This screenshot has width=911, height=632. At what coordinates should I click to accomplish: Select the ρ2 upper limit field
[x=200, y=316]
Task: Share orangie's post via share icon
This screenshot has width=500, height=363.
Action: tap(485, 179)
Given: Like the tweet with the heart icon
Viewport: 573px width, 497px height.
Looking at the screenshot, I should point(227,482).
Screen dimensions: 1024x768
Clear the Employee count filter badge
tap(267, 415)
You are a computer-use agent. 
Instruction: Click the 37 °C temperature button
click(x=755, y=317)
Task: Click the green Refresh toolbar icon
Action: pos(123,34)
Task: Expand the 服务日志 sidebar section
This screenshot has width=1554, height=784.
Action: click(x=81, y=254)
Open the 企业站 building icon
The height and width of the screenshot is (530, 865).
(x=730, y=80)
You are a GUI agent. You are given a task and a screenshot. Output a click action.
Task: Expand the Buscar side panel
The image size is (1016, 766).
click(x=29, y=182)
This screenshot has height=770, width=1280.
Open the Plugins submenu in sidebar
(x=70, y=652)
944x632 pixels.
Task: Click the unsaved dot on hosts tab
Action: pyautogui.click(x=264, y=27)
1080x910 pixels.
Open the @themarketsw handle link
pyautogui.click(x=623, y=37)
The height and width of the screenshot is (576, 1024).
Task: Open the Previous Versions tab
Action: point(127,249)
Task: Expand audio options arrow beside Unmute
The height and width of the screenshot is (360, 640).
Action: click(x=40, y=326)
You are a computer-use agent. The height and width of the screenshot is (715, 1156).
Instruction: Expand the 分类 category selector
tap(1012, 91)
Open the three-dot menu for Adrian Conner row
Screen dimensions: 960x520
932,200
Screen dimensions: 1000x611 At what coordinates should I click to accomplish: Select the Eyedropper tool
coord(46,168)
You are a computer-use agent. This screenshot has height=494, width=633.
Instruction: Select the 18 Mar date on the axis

-- EXERCISE --
Repeat the data exactly. Omit nothing.

-- ANSWER TO THIS PROBLEM --
This screenshot has width=911, height=632. At what coordinates should I click to accomplish: Select the ρ2 upper limit field
[x=200, y=316]
Task: Share orangie's post via share icon
This screenshot has width=500, height=363.
Action: tap(485, 179)
Given: Like the tweet with the heart icon
Viewport: 573px width, 497px height.
Looking at the screenshot, I should point(227,482).
Screen dimensions: 1024x768
Clear the Employee count filter badge
tap(267, 415)
You are a computer-use agent. 
Instruction: Click the 37 °C temperature button
click(x=755, y=317)
Task: Click the green Refresh toolbar icon
Action: pos(123,34)
Task: Expand the 服务日志 sidebar section
This screenshot has width=1554, height=784.
Action: click(x=81, y=254)
Open the 企业站 building icon
The height and width of the screenshot is (530, 865).
(x=730, y=80)
You are a GUI agent. You are given a task and a screenshot. Output a click action.
Task: Expand the Buscar side panel
The image size is (1016, 766).
click(x=29, y=182)
This screenshot has height=770, width=1280.
Open the Plugins submenu in sidebar
(x=70, y=652)
944x632 pixels.
Task: Click the unsaved dot on hosts tab
Action: pyautogui.click(x=264, y=27)
1080x910 pixels.
Open the @themarketsw handle link
pyautogui.click(x=623, y=37)
The height and width of the screenshot is (576, 1024).
Task: Open the Previous Versions tab
Action: point(127,249)
Task: Expand audio options arrow beside Unmute
The height and width of the screenshot is (360, 640).
Action: click(x=40, y=326)
You are a computer-use agent. The height and width of the screenshot is (715, 1156).
Instruction: Expand the 分类 category selector
tap(1012, 91)
Open the three-dot menu for Adrian Conner row
Screen dimensions: 960x520
932,200
Screen dimensions: 1000x611 At what coordinates should I click to accomplish: Select the Eyedropper tool
coord(46,168)
You are a computer-use agent. This screenshot has height=494, width=633.
Instruction: Select the 18 Mar date on the axis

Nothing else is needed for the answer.